All prescription medications come with a risk-reward ratio providing potential benefits at the risk of potential adverse effects.  Classified by duration and onset, adverse effects may be transient and self-limiting, disappearing shortly after discontinuation, or in other cases may be persistent, continuing after medication usage cessation.  Sometimes adverse effects are delayed.  Persistent or delayed adverse effects are associated with a number of medications including anthracyclines, 5α-reductase inhibitors, vitamin A derivatives, and fluoroquinolones.

Some side effects reported with fluoroquinolones include: Gastrointestinal disturbances, central nervous system reactions, phototoxicity [1], rashes, cardiovascular effects, joint pain, tendon pain [2], muscle pain [3], and peripheral neuropathy [4].  Central nervous systems reactions can include headache, dizziness, agitation, sleep disorders, psychoses, and in rare cases, convulsions [5].  While most of these symptoms occur during medication usage, tendon symptoms, in particular, are reported to occur as late as 3 months [6] to 6 months [7] after discontinuation.  Lengthy symptom durations have also been reported, with tendon symptoms featuring extended recovery [8] [9], and neuropathy symptoms persisting for more than one year after discontinuation [4] [10], and muscle abnormalities detectable by 31(P) magnetic resonance spectroscopy 6 months after discontinuation [11]. 

The goal of our research is to improve the understanding of symptoms that occur with fluoroquinolones and their effects on those who experience them.


  1. [1] Ball P, Tillotson G.  Tolerability of fluoroquinolone antibiotics. Past, present and future.  Drug Saf. 1995 Dec;13(6):343-58.

  2. [2] Stahlmann R, Lode H.  Safety Overview: Toxicity, Adverse Effects, and Drug Interactions.  In: VT Andriole, ed.  The Quinolones, 3rd ed.  San Diego, Academic Press, (2000):397-453.
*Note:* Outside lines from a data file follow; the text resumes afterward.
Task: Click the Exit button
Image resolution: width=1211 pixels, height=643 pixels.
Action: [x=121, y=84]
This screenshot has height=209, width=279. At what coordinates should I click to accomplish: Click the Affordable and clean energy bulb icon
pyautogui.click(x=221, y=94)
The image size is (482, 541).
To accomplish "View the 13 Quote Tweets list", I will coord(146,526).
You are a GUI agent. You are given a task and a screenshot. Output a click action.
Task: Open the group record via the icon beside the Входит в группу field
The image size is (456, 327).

  3. [3] Eisele S, Garbe E, Zeitz M, Schneider T, Somasundaram R.  Ciprofloxacin-related acute severe myalgia necessitating emergency care treatment: a case report and review of the literature.  Int J Clin Pharmacol Ther. 2009 Mar;47(3):165-8.
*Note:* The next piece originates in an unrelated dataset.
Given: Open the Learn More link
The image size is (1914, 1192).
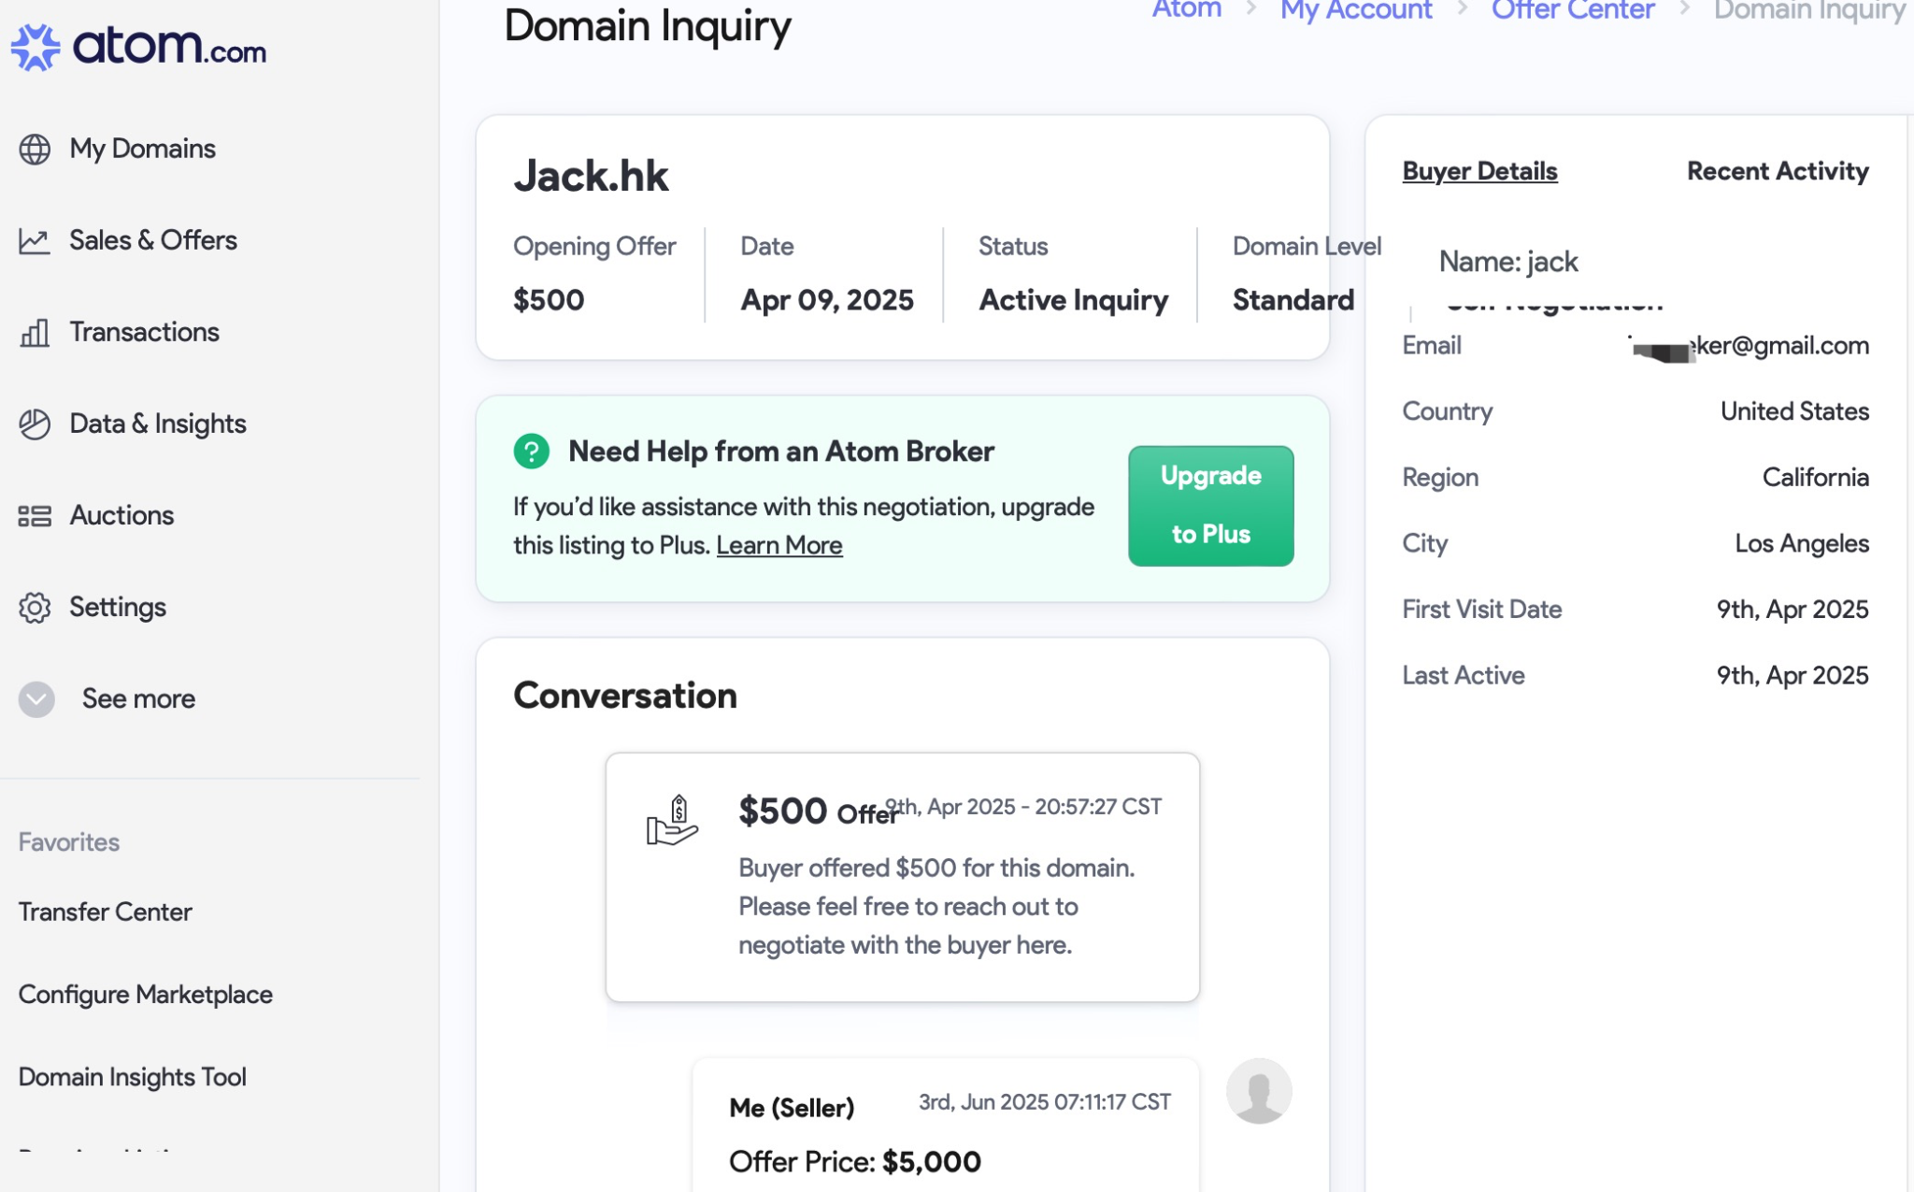Looking at the screenshot, I should point(779,546).
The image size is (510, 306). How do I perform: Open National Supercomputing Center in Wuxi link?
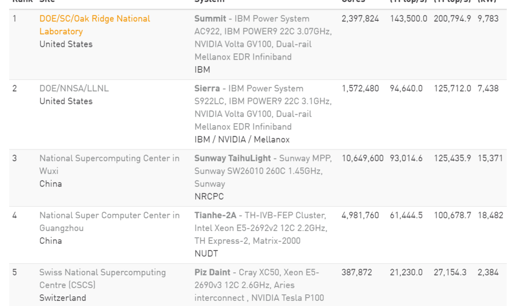click(109, 165)
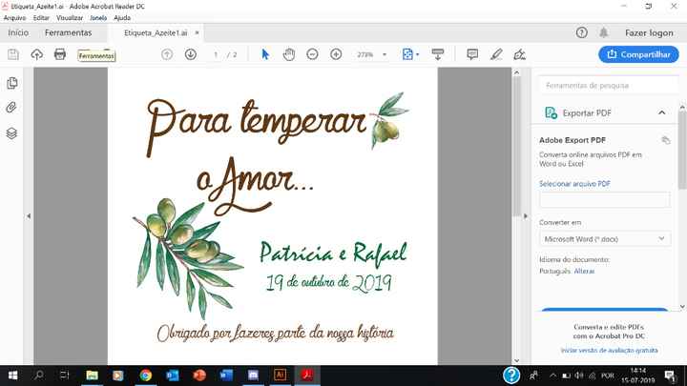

  4. [4] Hedenmalm K, Spigset O.  Peripheral sensory disturbances related to treatment with fluoroquinolones.  J Antimicrob Chemother. 1996 Apr;37(4):831-7.
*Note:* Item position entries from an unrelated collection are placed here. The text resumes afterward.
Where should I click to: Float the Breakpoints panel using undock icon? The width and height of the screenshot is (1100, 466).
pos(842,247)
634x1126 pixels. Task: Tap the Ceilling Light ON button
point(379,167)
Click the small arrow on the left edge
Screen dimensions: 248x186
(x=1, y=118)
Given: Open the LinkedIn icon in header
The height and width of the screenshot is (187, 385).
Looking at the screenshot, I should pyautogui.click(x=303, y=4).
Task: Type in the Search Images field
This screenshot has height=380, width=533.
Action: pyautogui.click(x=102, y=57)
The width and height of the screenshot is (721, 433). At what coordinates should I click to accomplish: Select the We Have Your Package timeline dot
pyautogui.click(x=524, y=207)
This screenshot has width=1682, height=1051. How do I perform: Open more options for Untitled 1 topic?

  5. [5] De Sarro A, De Sarro G.  Adverse reactions to fluoroquinolones. an overview on mechanistic aspects.  Curr Med Chem. 2001 Mar;8(4):371-84.

  6. [6] Ribard P, Audisio F, Kahn MF, De Bandt M, Jorgensen C, Hayem G, Meyer O, Palazzo E.  Seven Achilles tendinitis including 3 complicated by rupture during fluoroquinolone therapy.  J Rheumatol. 1992 Sep;19(9):1479-81.

  7. [7] Casparian JM, Luchi M, Moffat RE, Hinthorn D.  Quinolones and tendon ruptures.  South Med J. 2000 May;93(5):488-91.

  8. [8] Greene BL.  Physical therapist management of fluoroquinolone-induced Achilles tendinopathy.  Phys Ther. 2002 Dec;82(12):1224-31.

  9. [9] Haddow LJ, Chandra Sekhar M, Hajela V, Gopal Rao G.  Spontaneous Achilles tendon rupture in patients treated with levofloxacin.  J Antimicrob Chemother. 2003 Mar;51(3):747-8.

  10. [10] Cohen JS.  Peripheral neuropathy associated with fluoroquinolones.  Ann Pharmacother. 2001 Dec;35(12):1540-7.

  11. [11] Guis S, Bendahan D, Kozak-Ribbens G, Mattei JP, Le Fur Y, Confort-Gouny S, Figarella-Branger D, Jouglard J, Cozzone PJ.  Investigation of fluoroquinolone-induced myalgia using (31)P magnetic resonance spectroscopy and in vitro contracture tests.  Arthritis Rheum. 2002 Mar;46(3):774-8.